Tim Allison • Location: Theater 4 • Back to Haystack 2020
A carefully built, well applied and intuitively surfaced taxonomy can really help us reach the holy grail of search, namely increased recall and precision in results. This talk looks at how we construct taxonomies at LexisNexis that match content volume and user need to provide topics that are granular enough to be actionable, insightful and helpful in decision-making. It covers both rule-based and machine learning classification approaches to content enrichment and demonstrates how we combine these to achieve compelling and differentiating accuracy. It looks at the various ways we have surfaced taxonomy in our products both to enable our users to get to the comprehensive information they want faster and increasingly to drive powerful analytics. Finally, we look to the future and consider how we can increase usage of our taxonomies both explicitly and ‘hands-free’ in our products to continue to boost relevance, improve findability and better understand query intent.

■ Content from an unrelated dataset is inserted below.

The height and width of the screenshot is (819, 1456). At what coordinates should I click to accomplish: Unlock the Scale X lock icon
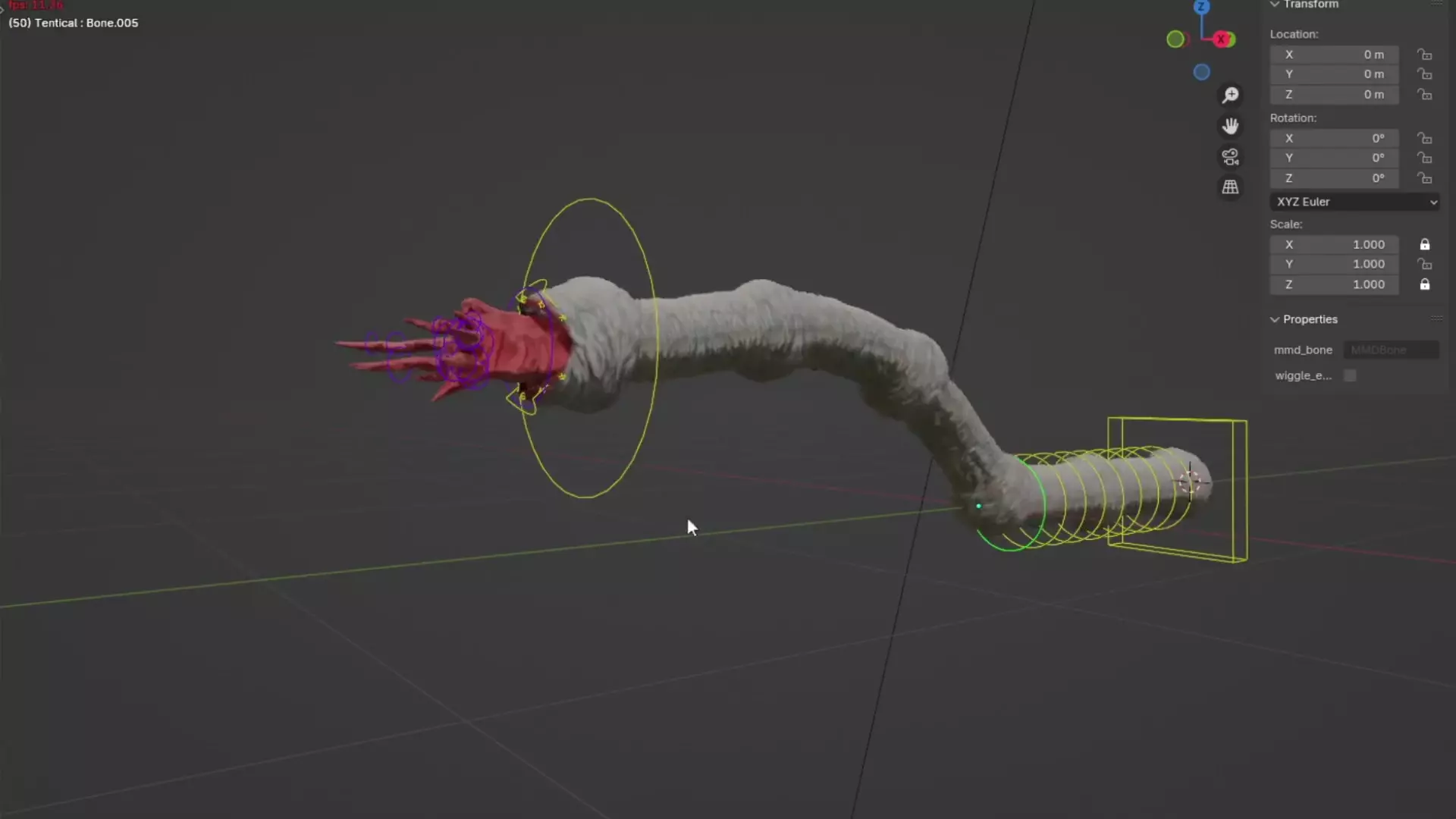coord(1425,244)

Tim has been working in natural language processing since 2002. In the last 5+ years, his focus has shifted to content/metadata extraction (and evaluation), advanced search and relevance tuning. Tim is the founder of Rhapsode Consulting LLC, and he currently works as a data scientist at NASA's Jet Propulsion Laboratory. Tim is a member of the Apache Software Foundation (ASF), the chair/VP of Apache Tika, and a committer on Apache OpenNLP (2020), Apache Lucene/Solr (2018), Apache PDFBox (2016) and Apache POI (2013). Tim holds a Ph.D. in Classical Studies, and in a former life, he was a professor of Latin and Greek.